De 1815 à 1818, le département du Nord subit l’occupation des armées étrangères. Après une ère de prospérité due à l’active industrie de ses habitants et à ses inépuisables richesses, ses campagnes retentirent de nouveau, en 1870, du clairon des armées allemandes ; le général Bourbaki et après lui le général Faidherbe furent chargés d’organiser la défense dans le Nord. Le général Faidherbe, enfant du département (il est né à Lille), eut bientôt levé, armé, exercé une armée de 20 000 hommes qui, appuyée sur les places fortes de Lille, de Douai, de Valenciennes, etc., put enfin prendre l’offensive.

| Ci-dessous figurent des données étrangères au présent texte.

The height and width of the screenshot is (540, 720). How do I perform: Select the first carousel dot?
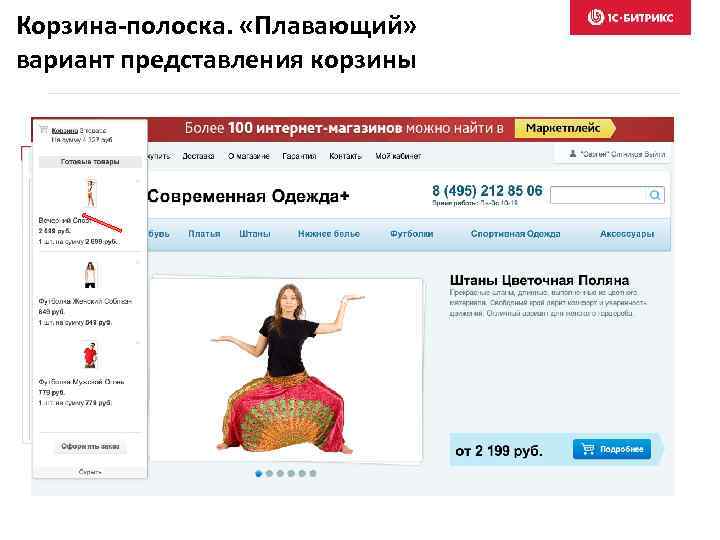[x=259, y=473]
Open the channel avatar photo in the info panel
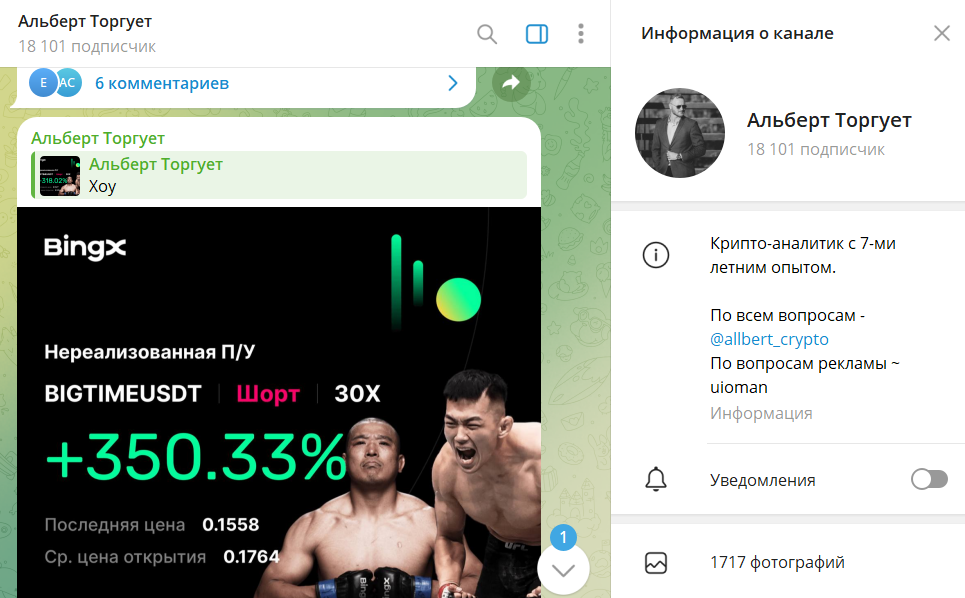Screen dimensions: 965x598 [x=679, y=133]
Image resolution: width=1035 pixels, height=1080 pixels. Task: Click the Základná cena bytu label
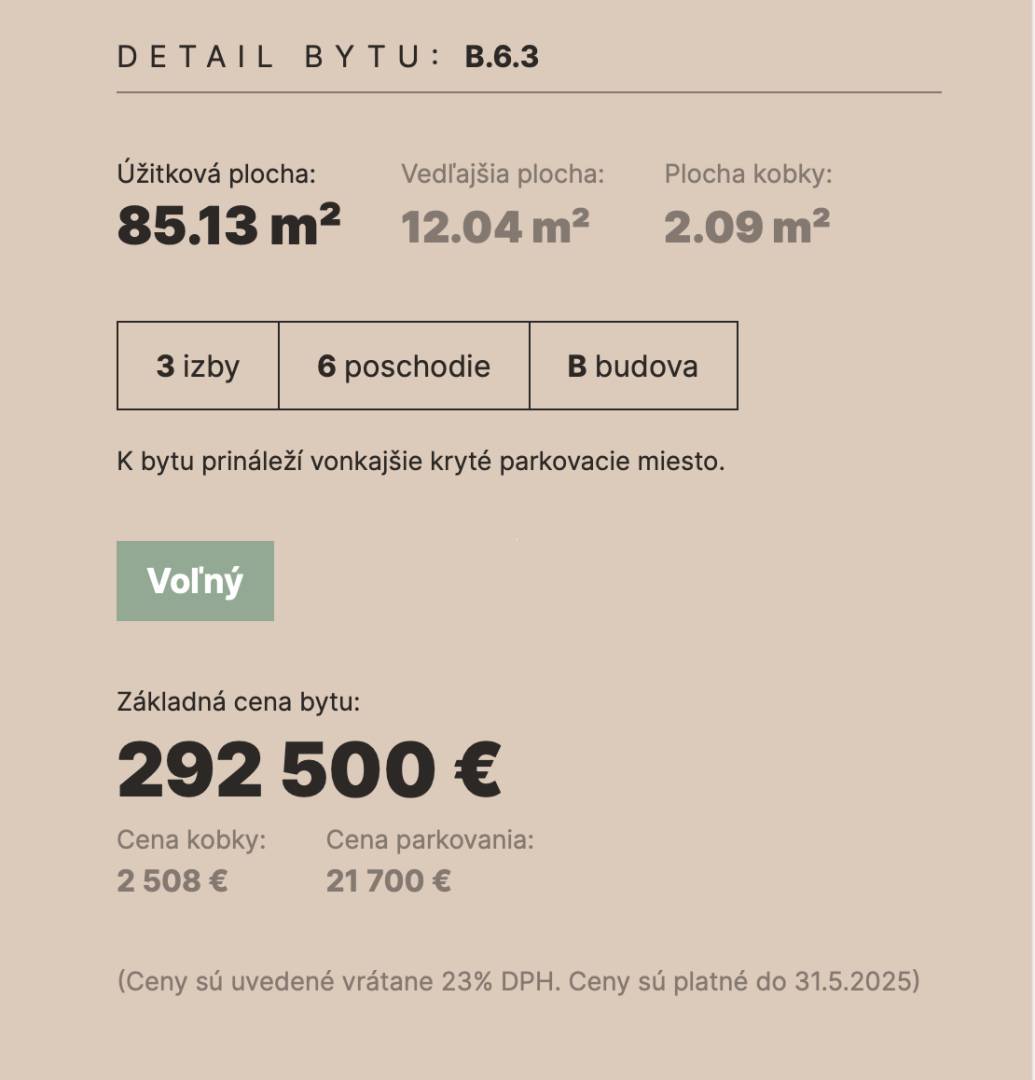coord(238,701)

A la bataille de Pont-Noyelles, cette jeune armée garda victorieusement toutes ses positions ; à la bataille de Bapaume (2 janvier 1871), elle enleva les positions de l’ennemi ; mais, affaiblie par ses succès eux-mêmes, elle dut pour se refaire aller chercher ses cantonnements à 6 kilomètres en arrière.

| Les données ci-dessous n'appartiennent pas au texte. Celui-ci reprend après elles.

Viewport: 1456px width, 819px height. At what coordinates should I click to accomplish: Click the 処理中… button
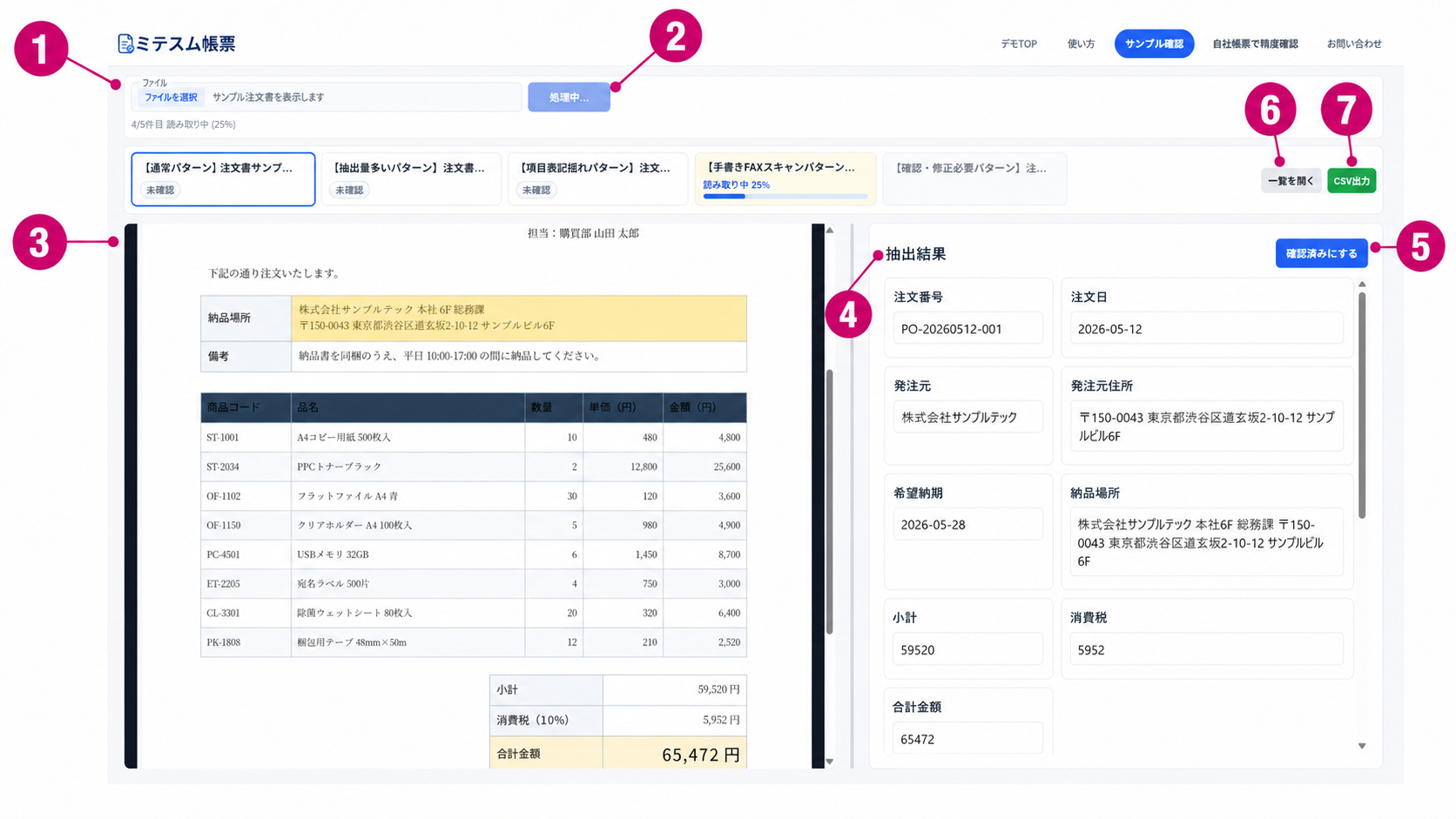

Pendant ce temps l’ennemi recevait de nombreux renforts ; quoique privé de cavalerie, le général Faidherbe voulut reprendre l’offensive ; cette fois, la fortune des armes trahit sous les murs de Saint-Quentin le courage et le patriotisme de l’armée du Nord et de son général (19 janvier 1871) ; l’armée du général Faidherbe s’était mise en retraite vers Cambrai, Valenciennes, Douai, Arras et Lille ; elle chantait encore dans ses étapes forcées Mourir pour la Patrie ! tandis que d’autres soldats, montrant leurs rangs clairsemés, disaient avec un juste orgueil : Voilà ce qui reste des chasseurs à pied !
Quelques jours après, le département du Nord était envahi, occupé, réquisitionné par les armées allemandes, et cette occupation se soldait pour lui par 1 918 885 fr. 18 c. de pertes. L’armée du Nord et le général Faidherbe avaient bien mérité de la patrie ; leurs efforts avaient réussi à retarder l’occupation du département du Nord et aussi à empêcher l’ennemi de se rendre maître du Havre et d’une partie de la haute Normandie.